Pulsed supplies of individuals or organs can dramatically affect recipient ecosystems by facilitating predation and competition and altering diets and food intake (Yang et al. 2008). One common example of pulsed supply is masting, in which individuals of one plant species synchronously produce large amount of seeds in the same season, and consumers (e.g., rodents) exclusively forage on the seeds in competition with other consumers (Lobo and Millar 2013; Stephens et al. 2019). Outbreaks of the desert locust (Schistocerca gregaria) during great migrations are another typical example: the locust swarms decrease food intake of indigenous herbivores through resource competition, while increasing the food intake of predators (Sánchez-Zapata et al. 2007).
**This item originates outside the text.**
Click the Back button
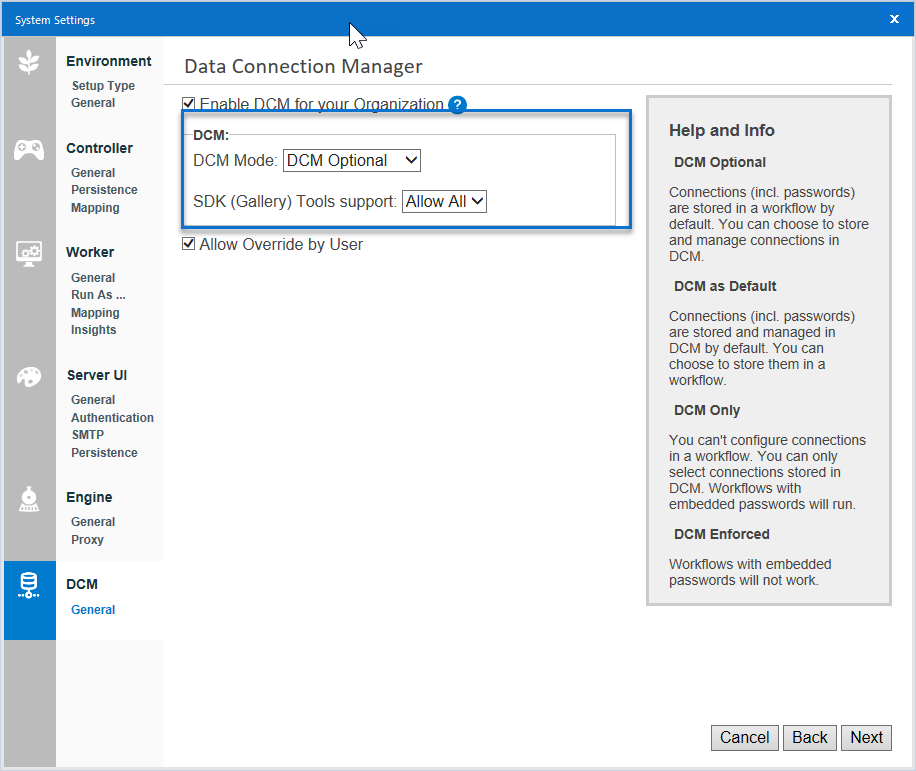 809,737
Intraguild (IG) predation occurs when predators (IG predators) prey upon potential competitor species (IG prey) (Arim and Marquet 2004). The occurrence of intraguild predation is affected by the relative density of IG prey and of shared food resources (i.e., the total food availability for IG predators), and pulsed supplies of IG prey or of shared food resources can modify intraguild predation relationships by changing these relative densities (Chacón and Heimpel 2010). For example, Greenville et al. (2014) demonstrated that pulsed supplies of shared food resources (an outbreak of rodents) decreased predation pressure by IG predators (the dingo [Canis dingo]) on IG prey (the red fox [Vulpes vulpes] and feral cat [Felis catus]) in the Australian desert. The effects of a pulsed supply of IG prey, however, are likely to be more complex. Since IG prey function as both competitors and prey for IG predators, a pulsed supply of IG prey may decrease food intake and growth of IG predators through resource competition, while at the same time increasing food intake by boosting the supply of prey resources.
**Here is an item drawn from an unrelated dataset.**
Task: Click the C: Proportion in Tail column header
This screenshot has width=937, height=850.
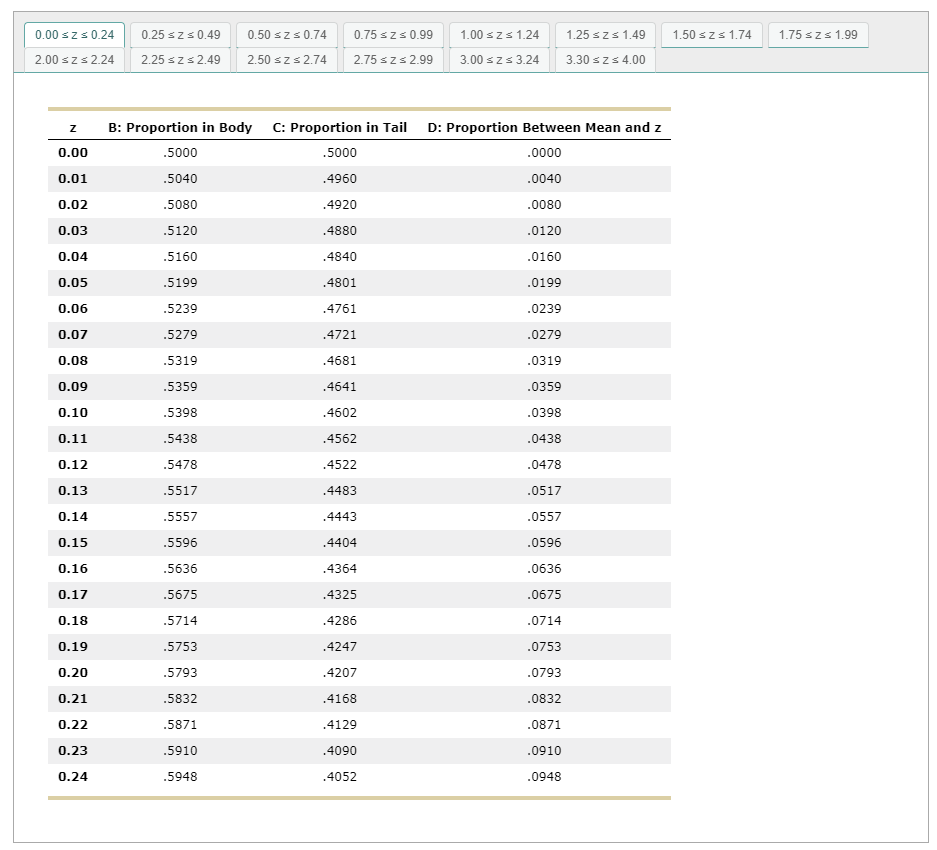Action: pos(340,127)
One example of an artificially pulsed supply of organisms is the stocking of hatchery-reared fish into natural environments to boost fisheries resources. The stocking of hatchery-reared salmonid fry, in particular, is frequently conducted in rivers inhabited by other wild salmonids. Because both hatchery-reared and wild salmonids predominantly prey upon aquatic and terrestrial invertebrates, they are often in competition for food resources (Hasegawa et al. 2018). In salmonids, both interspecific competition and competition between hatchery-reared and wild fish are density dependent (Grossman and Simon 2020; Matte et al. 2020). Interference competition, in which dominant (i.e., larger) individuals occupy profitable foraging territories, is the principle competitive mode, and exploitative competition, in which individuals scramble for food resources, are thought to occur simultaneously (Elliott 2002). If multiple salmonid species coexist in the same stream, their dietary niches will be affected by interspecific competition. Diet niche partitioning is sometimes regarded as the outcome of interspecific competition (e.g., one species mainly preys upon drifting terrestrial invertebrates, while another preys upon benthic invertebrates; Nakano et al. 1999; Mookerji et al. 2004). Although high diet-niche overlap is often indicative of intense interspecific competition (Larocque et al. 2021), it may also occur in systems where one type of food item is highly abundant, and fish prey upon them exclusively. In such systems, density-dependent competition may be lacking.
Salmonids of various body sizes also prey on fish to the extent that their gape size allows (e.g., L’Abée-Lund et al. 1992; Daly et al. 2009; Hasegawa et al. 2012). The frequency of this piscivory is determined by various factors. For example, of the three types of habitats inhabited by salmonids (riverine, lacustrine and marine habitats), the occurrence of piscivory is the lowest in riverine habitats due to the high availability of other food items such as drifting aquatic and terrestrial insects (Keeley and Grant 2001; Sánchez-Hernández 2020). Population origins (i.e., genetic backgrounds) also determine whether salmonids become piscivorous or insectivorous (Monnet et al. 2020, 2021), and the two ecotypes differ in some biological traits: for example, piscivores tend to locomote more frequently and have longer gut lengths (Monnet et al. 2020, 2021). However, Hasegawa et al. (2021) reported that riverine salmonids originating from insectivorous populations will still prey exclusively upon stocked salmon fry just after stocking (i.e., when there is an extremely high availability of stocked fry).
Therefore, streams stocked with hatchery-reared salmonid fry are ideal experimental systems in which to test hypotheses regarding intraguild predation and the pulsed supply of organisms. In this study, we conducted field surveys to test two hypotheses: (1) IG prey supplied pulse-wise will compete with IG predators, but (2) intraguild predation will mask the negative effects of competition on IG predators.